[Pixel coordinate grounding data]

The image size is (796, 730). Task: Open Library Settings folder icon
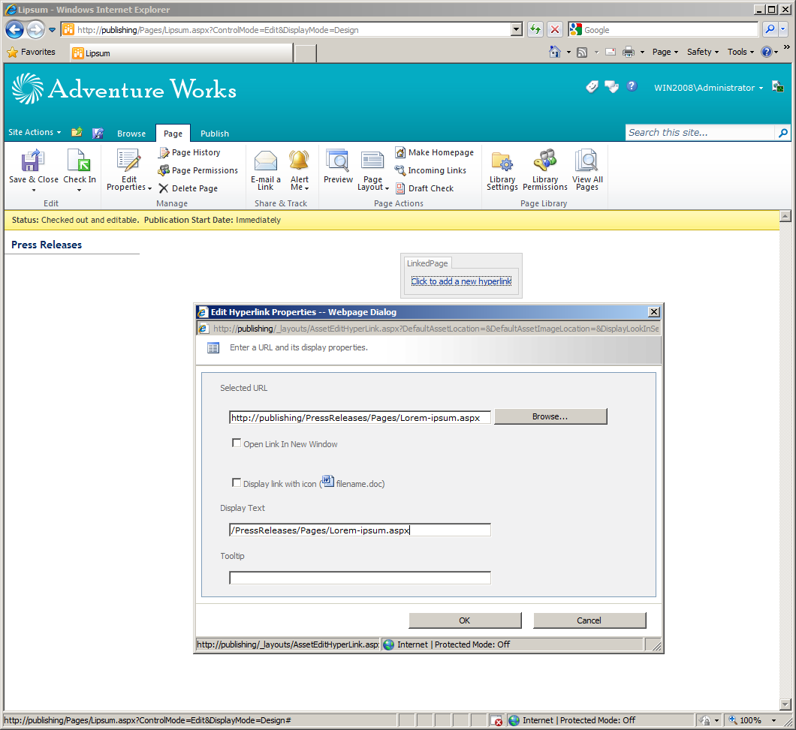(502, 161)
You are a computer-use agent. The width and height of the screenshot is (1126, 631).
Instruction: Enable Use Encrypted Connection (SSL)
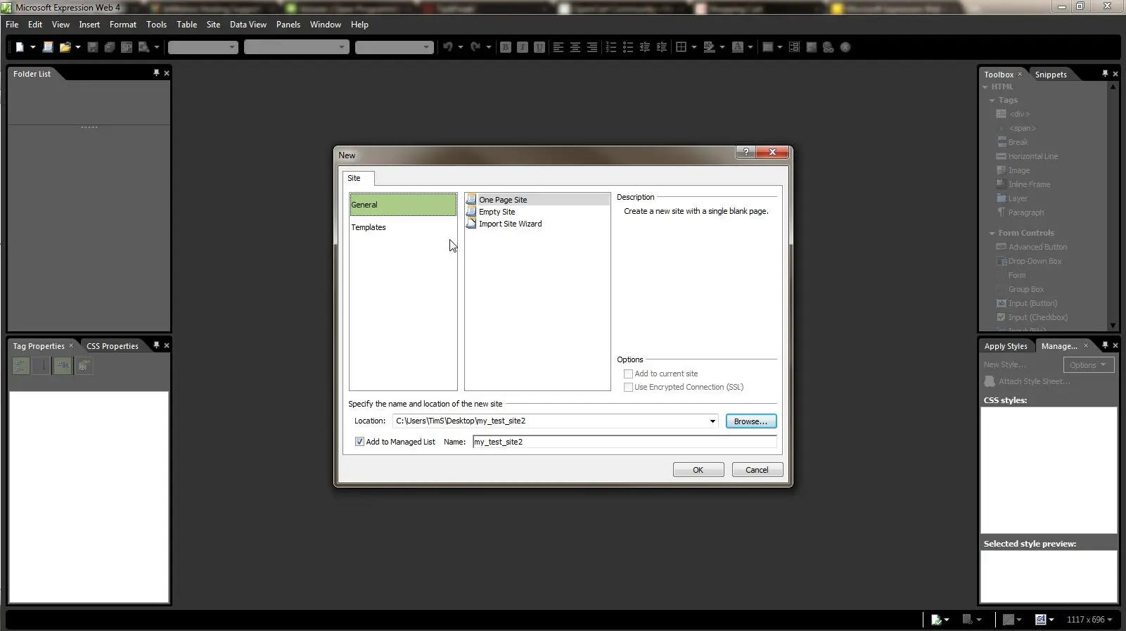point(628,387)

— Your task —
From the line containing "You are a computer-use" through the last line of the records, both included, output those lines exactly and nothing else; skip the pictures.

— Task result —
You are a computer-use agent. The width and height of the screenshot is (1126, 631).
Instruction: Enable Use Encrypted Connection (SSL)
point(628,387)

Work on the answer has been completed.